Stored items
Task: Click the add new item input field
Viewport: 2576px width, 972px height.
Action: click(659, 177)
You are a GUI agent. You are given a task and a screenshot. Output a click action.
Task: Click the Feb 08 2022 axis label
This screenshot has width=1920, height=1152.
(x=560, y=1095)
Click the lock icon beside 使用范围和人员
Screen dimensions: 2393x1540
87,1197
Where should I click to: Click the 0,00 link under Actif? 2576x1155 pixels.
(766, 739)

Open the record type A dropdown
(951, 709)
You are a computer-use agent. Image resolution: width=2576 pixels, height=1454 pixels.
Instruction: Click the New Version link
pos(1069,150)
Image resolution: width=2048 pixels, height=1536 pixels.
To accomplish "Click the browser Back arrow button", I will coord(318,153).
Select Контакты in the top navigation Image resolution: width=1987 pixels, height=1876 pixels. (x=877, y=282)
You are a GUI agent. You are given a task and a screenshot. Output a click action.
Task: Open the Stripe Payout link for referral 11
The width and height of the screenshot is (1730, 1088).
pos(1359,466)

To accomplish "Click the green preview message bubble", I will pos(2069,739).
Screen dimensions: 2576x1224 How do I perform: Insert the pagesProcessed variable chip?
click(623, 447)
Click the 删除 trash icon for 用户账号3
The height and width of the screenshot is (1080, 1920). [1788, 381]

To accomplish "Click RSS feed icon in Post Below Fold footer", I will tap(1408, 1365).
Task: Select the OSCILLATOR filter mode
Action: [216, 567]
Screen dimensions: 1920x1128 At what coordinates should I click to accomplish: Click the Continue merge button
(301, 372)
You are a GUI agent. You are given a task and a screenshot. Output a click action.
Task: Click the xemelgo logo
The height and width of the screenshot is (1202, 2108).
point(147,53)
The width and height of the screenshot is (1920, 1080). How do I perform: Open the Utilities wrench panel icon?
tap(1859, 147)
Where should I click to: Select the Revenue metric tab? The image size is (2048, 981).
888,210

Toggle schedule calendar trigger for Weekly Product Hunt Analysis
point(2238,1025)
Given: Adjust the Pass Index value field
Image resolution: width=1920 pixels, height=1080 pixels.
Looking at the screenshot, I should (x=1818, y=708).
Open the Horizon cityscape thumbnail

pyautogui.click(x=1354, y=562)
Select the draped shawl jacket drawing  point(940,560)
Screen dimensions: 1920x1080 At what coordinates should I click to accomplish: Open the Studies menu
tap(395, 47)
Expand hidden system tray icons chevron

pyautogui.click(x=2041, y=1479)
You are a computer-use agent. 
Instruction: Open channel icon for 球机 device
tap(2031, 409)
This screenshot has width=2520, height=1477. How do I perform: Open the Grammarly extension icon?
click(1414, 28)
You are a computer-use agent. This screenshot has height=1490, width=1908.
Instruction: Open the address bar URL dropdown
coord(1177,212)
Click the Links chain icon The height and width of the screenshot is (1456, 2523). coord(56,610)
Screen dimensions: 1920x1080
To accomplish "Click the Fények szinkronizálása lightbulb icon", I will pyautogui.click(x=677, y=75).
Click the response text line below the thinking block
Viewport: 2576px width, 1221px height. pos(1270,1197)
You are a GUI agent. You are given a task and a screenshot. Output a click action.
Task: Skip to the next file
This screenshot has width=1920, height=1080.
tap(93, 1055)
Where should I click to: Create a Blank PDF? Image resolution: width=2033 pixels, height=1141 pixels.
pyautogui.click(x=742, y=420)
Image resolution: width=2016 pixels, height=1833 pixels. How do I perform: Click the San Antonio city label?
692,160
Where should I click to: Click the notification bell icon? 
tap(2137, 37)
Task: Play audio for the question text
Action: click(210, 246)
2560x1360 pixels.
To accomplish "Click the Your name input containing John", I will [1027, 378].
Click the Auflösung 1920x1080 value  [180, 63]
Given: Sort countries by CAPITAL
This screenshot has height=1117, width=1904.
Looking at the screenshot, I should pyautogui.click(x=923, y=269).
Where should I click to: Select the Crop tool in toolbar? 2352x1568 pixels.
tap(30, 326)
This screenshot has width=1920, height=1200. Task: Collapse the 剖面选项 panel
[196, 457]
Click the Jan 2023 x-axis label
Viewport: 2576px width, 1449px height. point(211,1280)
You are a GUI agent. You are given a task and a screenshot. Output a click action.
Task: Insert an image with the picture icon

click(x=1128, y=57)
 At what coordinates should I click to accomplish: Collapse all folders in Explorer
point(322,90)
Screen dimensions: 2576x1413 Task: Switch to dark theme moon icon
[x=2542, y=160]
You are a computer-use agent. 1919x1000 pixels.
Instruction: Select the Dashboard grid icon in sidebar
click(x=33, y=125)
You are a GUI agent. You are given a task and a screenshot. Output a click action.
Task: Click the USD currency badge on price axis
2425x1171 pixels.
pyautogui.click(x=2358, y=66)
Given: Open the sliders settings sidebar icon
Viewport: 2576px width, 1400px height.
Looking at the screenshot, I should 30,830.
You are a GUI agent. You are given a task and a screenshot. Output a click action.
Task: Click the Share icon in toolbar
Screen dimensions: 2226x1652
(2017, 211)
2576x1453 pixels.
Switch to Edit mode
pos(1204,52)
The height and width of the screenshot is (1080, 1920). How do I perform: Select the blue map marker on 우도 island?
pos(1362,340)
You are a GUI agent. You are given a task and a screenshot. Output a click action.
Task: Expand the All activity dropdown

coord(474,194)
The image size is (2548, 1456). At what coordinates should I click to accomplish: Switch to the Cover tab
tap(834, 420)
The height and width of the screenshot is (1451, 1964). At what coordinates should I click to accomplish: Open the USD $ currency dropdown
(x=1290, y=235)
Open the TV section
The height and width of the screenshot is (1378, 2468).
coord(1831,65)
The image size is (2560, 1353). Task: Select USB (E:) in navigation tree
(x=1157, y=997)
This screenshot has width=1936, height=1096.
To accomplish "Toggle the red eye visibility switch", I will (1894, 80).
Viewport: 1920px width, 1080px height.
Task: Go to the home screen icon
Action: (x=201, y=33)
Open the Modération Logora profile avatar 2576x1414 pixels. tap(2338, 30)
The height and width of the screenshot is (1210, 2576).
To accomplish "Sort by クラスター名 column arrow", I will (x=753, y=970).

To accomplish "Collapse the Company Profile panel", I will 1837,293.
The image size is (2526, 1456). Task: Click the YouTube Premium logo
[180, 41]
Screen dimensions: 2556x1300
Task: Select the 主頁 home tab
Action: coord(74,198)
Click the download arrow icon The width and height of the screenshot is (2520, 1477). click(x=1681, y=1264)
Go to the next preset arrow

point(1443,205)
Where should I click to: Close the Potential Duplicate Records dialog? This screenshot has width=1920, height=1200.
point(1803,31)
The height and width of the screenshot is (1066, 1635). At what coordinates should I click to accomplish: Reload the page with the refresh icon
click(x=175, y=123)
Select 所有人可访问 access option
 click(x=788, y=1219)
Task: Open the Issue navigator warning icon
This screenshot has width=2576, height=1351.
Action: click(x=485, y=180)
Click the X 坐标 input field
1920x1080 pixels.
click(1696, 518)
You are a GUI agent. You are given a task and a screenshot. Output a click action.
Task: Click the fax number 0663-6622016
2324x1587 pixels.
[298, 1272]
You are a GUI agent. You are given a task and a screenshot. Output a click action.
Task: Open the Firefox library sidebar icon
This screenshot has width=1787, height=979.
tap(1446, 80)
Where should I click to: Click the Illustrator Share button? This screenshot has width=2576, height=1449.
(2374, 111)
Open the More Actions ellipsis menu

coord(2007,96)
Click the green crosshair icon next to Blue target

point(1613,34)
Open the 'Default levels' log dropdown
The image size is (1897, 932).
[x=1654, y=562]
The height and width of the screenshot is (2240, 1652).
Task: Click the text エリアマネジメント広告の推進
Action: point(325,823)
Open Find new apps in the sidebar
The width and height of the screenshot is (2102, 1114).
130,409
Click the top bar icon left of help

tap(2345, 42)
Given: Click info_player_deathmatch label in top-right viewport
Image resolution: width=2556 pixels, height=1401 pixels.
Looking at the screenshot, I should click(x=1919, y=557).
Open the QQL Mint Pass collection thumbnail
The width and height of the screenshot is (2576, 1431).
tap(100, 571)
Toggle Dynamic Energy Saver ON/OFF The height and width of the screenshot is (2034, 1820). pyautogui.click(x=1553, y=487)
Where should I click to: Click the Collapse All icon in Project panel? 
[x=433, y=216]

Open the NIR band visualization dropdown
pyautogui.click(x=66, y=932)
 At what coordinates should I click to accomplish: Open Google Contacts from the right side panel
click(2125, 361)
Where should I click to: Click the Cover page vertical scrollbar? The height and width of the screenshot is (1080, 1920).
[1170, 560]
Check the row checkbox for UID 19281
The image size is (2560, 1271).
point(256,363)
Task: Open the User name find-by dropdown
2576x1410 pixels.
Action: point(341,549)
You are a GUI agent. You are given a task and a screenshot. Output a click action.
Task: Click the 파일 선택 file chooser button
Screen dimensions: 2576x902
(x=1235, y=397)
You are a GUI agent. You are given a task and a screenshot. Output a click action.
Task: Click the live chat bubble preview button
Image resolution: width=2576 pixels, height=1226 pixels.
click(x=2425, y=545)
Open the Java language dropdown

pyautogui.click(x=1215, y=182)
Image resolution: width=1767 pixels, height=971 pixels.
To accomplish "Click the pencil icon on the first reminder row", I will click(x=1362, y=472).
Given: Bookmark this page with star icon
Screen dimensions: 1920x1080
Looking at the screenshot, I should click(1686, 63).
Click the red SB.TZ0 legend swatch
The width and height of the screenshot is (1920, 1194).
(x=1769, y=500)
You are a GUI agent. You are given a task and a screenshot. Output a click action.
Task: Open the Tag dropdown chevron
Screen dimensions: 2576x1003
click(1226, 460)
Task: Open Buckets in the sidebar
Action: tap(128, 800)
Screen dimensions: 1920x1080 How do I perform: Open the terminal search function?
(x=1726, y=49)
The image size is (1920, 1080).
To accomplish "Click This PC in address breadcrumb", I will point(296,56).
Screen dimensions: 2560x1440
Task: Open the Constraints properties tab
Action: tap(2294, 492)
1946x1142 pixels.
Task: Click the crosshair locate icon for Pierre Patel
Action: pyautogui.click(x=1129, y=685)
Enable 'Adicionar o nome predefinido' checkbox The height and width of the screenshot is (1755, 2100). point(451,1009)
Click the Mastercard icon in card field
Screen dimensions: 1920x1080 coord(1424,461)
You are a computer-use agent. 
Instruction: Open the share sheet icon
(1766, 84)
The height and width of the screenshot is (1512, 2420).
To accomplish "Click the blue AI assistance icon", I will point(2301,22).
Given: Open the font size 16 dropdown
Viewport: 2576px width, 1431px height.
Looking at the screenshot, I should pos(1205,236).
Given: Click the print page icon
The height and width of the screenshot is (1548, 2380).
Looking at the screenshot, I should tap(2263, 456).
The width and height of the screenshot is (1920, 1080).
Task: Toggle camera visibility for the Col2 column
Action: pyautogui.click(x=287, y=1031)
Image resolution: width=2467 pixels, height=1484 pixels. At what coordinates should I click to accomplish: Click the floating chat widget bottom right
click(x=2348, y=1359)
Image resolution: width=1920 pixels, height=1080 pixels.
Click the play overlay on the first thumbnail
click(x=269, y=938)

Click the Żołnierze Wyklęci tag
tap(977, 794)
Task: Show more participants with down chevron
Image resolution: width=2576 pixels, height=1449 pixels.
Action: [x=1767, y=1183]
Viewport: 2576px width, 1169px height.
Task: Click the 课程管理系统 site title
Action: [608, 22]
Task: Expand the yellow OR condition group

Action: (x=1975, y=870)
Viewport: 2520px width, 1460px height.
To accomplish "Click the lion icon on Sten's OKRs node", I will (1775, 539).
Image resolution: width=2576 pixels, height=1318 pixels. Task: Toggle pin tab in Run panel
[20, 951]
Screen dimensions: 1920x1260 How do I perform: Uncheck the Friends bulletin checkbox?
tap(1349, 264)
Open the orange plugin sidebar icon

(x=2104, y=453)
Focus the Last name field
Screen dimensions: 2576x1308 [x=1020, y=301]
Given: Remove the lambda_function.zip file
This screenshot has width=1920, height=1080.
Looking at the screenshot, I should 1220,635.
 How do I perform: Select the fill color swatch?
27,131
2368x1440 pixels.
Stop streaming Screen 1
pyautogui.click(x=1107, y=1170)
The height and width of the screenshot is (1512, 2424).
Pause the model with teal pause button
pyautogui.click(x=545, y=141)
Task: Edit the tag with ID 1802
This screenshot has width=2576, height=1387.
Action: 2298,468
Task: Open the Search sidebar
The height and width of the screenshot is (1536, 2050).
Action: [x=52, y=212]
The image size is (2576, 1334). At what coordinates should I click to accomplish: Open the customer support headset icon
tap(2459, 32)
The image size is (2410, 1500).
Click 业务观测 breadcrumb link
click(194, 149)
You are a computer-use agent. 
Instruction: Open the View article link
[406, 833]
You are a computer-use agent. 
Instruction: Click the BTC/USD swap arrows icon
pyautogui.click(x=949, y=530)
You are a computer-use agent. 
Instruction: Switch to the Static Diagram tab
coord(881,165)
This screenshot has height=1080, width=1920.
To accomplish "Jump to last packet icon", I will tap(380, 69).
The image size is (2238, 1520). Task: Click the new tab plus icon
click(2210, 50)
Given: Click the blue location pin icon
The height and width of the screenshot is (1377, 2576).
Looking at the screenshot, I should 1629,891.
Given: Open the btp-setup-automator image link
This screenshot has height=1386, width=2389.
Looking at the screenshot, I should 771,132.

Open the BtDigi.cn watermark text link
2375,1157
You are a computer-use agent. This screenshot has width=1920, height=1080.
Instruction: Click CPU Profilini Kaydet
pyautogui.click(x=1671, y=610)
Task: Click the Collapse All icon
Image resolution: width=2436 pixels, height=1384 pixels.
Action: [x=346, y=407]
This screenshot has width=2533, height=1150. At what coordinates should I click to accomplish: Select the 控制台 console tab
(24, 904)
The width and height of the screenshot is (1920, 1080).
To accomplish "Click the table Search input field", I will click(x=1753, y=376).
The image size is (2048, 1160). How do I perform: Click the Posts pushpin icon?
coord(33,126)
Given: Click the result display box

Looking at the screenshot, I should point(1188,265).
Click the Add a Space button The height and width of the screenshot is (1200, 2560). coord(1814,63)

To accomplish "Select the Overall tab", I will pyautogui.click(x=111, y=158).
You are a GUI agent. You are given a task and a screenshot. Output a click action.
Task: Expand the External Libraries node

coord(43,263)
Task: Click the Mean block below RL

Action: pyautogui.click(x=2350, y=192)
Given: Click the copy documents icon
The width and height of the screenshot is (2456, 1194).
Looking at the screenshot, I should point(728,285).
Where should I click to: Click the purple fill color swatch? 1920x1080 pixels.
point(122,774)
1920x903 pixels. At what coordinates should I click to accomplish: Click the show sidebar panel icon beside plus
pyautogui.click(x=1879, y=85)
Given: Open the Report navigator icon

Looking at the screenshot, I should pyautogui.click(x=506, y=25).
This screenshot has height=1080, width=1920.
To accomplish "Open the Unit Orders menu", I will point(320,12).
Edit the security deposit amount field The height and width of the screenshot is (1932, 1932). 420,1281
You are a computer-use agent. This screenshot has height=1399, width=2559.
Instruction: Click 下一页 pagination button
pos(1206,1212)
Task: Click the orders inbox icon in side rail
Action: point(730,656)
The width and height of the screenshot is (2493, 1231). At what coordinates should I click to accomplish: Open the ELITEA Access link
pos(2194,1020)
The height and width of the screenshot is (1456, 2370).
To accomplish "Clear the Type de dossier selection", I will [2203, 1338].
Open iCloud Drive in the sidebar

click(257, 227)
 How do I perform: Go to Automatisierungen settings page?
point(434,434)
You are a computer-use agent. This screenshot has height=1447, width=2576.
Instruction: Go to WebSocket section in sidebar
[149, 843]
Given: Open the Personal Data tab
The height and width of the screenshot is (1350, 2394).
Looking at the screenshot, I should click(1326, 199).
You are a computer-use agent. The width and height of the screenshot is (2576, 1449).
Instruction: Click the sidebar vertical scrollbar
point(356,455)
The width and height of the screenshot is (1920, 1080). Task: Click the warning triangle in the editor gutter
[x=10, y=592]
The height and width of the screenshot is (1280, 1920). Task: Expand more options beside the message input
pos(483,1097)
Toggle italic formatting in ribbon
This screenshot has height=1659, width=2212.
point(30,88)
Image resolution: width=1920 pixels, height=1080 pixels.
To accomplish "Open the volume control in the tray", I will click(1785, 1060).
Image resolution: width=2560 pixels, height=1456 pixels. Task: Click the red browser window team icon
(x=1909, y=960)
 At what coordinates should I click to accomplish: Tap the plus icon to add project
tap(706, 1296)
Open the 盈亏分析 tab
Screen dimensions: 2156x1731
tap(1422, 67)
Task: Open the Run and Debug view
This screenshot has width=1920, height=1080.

## Activity
Reproduce only the lines above, starting at the line with "Switch to Edit mode" and ending at the line with "The height and width of the screenshot is (1210, 2576).", exactly as written.

## Reply
Switch to Edit mode
pos(1204,52)
The height and width of the screenshot is (1080, 1920). How do I perform: Select the blue map marker on 우도 island?
pos(1362,340)
You are a GUI agent. You are given a task and a screenshot. Output a click action.
Task: Expand the All activity dropdown

coord(474,194)
The image size is (2548, 1456). At what coordinates should I click to accomplish: Switch to the Cover tab
tap(834, 420)
The height and width of the screenshot is (1451, 1964). At what coordinates should I click to accomplish: Open the USD $ currency dropdown
(x=1290, y=235)
Open the TV section
The height and width of the screenshot is (1378, 2468).
coord(1831,65)
The image size is (2560, 1353). Task: Select USB (E:) in navigation tree
(x=1157, y=997)
This screenshot has width=1936, height=1096.
To accomplish "Toggle the red eye visibility switch", I will (1894, 80).
Viewport: 1920px width, 1080px height.
Task: Go to the home screen icon
Action: (x=201, y=33)
Open the Modération Logora profile avatar 2576x1414 pixels. tap(2338, 30)
The height and width of the screenshot is (1210, 2576).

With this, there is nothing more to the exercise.